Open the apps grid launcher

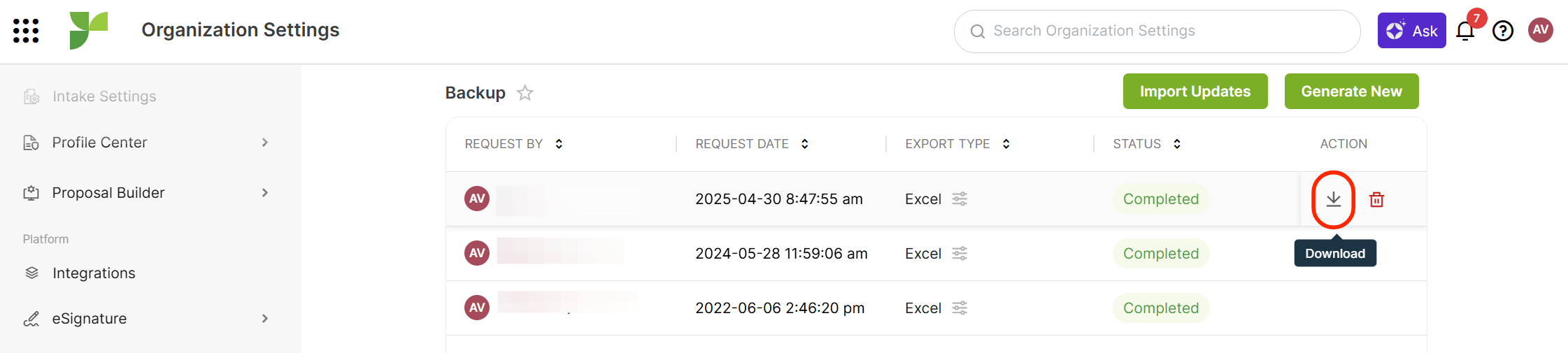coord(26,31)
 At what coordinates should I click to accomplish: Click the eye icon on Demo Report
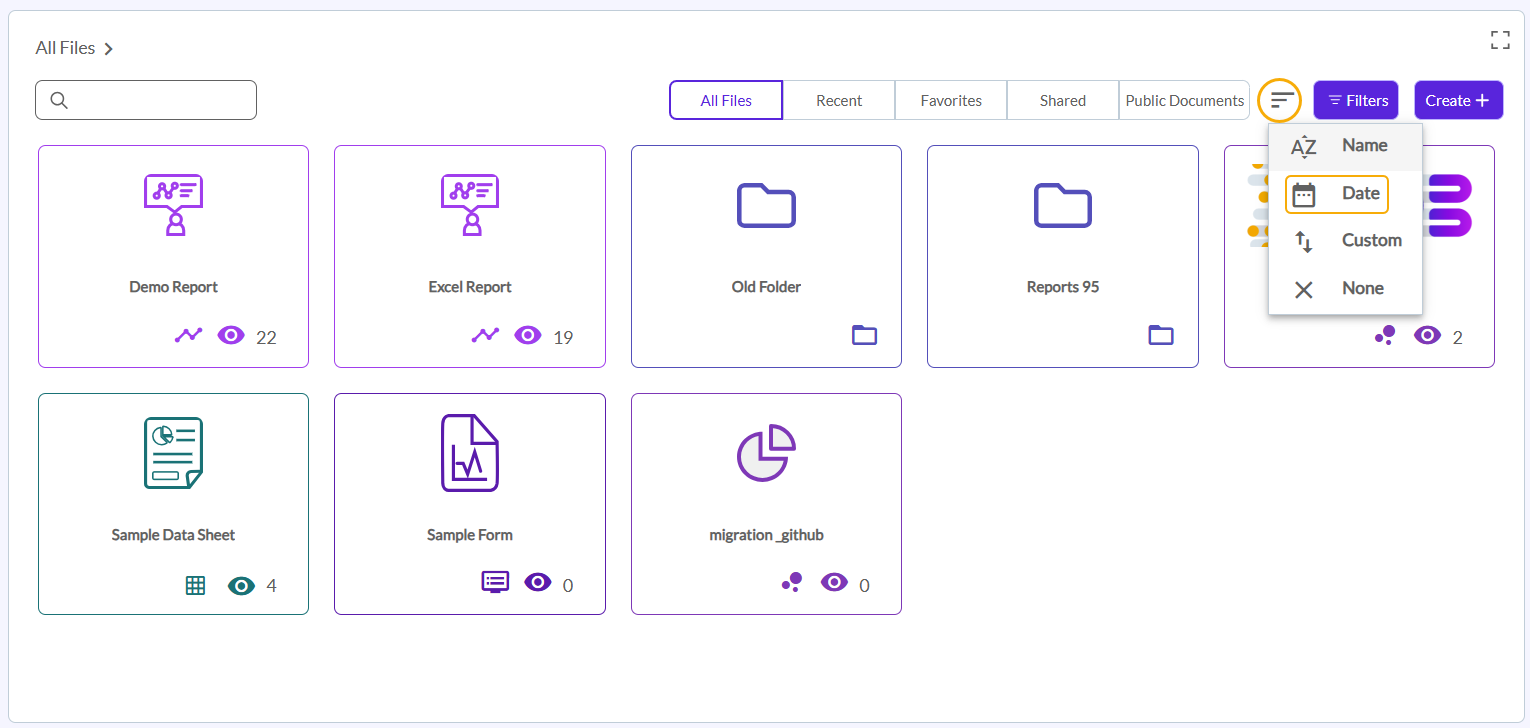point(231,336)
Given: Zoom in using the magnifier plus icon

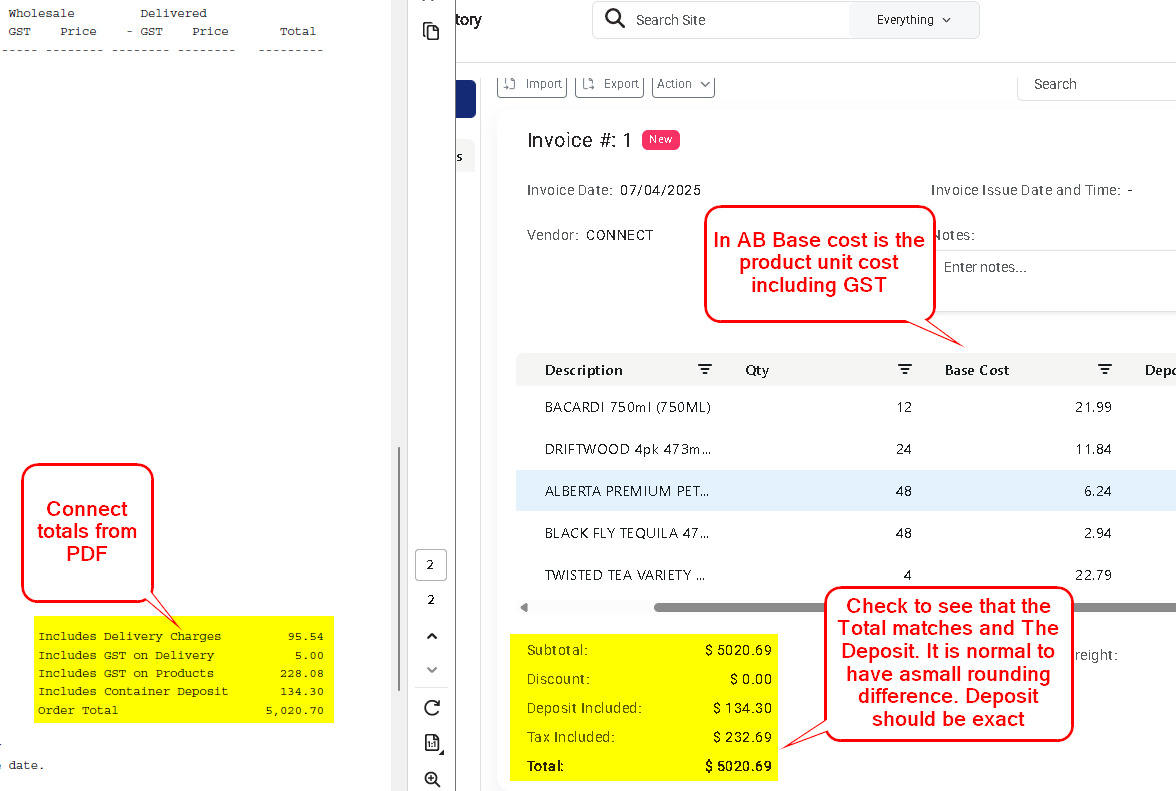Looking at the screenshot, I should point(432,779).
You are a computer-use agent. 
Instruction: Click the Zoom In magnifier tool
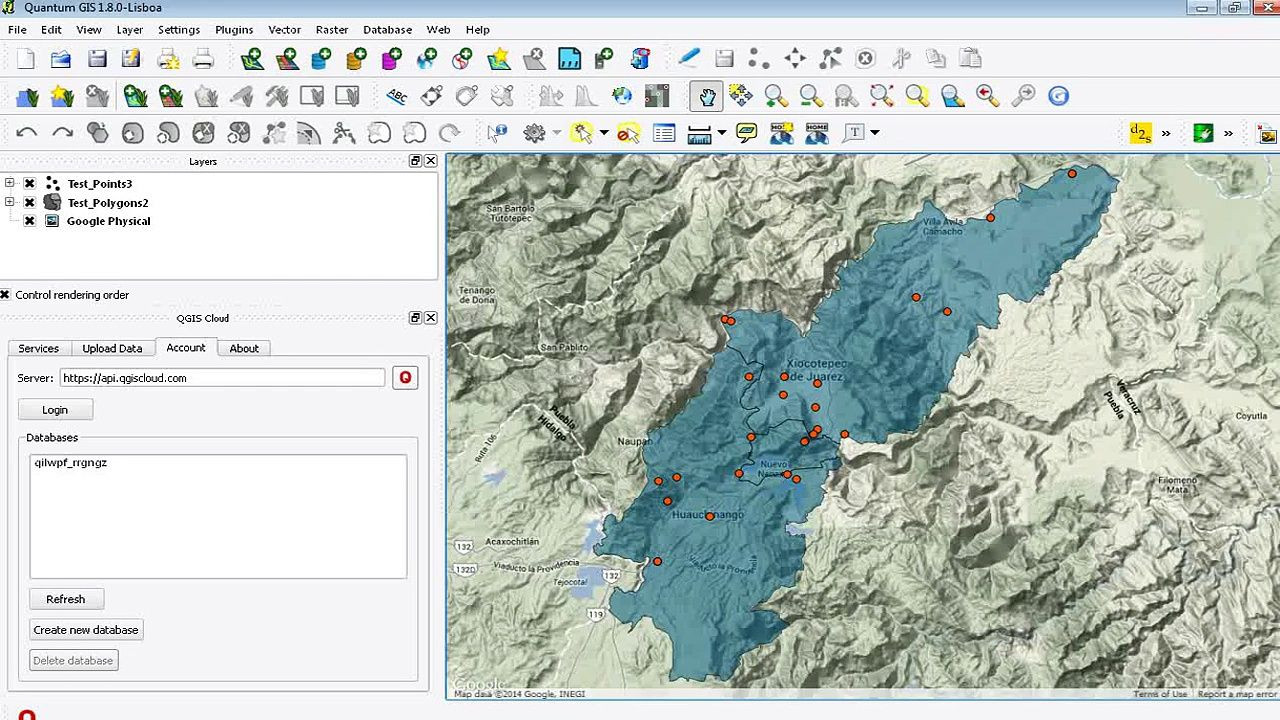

#### [TASK GOAL]
Can the entries above be repeated exactly, without their pictures?

#### [FINAL ANSWER]
Open the apps grid launcher

coord(26,31)
 At what coordinates should I click to accomplish: Click the eye icon on Demo Report
point(231,336)
Given: Zoom in using the magnifier plus icon

Looking at the screenshot, I should point(432,779).
You are a computer-use agent. 
Instruction: Click the Zoom In magnifier tool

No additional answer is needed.